Lines from the one containing "Task: Select the" through the last line of the records below are to be repeated exactly.

----- Data under study

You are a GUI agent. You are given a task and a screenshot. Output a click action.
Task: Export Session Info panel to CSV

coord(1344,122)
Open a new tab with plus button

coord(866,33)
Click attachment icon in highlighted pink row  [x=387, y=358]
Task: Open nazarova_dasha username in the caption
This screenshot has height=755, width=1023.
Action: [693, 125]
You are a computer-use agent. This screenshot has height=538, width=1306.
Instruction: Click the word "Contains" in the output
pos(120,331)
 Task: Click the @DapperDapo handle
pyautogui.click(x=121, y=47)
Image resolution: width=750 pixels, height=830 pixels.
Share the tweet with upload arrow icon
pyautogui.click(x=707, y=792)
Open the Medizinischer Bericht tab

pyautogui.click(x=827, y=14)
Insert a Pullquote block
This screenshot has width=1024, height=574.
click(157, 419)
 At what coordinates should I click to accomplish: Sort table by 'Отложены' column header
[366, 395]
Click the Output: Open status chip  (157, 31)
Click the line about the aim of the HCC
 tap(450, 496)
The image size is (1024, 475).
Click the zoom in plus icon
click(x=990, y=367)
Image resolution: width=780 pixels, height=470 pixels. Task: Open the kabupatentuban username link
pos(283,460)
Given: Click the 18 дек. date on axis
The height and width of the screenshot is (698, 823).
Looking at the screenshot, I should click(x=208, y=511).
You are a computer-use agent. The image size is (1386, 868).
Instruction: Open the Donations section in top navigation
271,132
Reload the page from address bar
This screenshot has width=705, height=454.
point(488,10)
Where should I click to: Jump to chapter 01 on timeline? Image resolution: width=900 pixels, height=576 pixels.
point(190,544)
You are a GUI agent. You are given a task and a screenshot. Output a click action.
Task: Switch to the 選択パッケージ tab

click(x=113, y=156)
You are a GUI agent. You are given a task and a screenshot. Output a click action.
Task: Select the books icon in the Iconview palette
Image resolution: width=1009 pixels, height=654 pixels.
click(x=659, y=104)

----------

*Solution below:*
Task: Select the books icon in the Iconview palette
Image resolution: width=1009 pixels, height=654 pixels.
click(x=659, y=104)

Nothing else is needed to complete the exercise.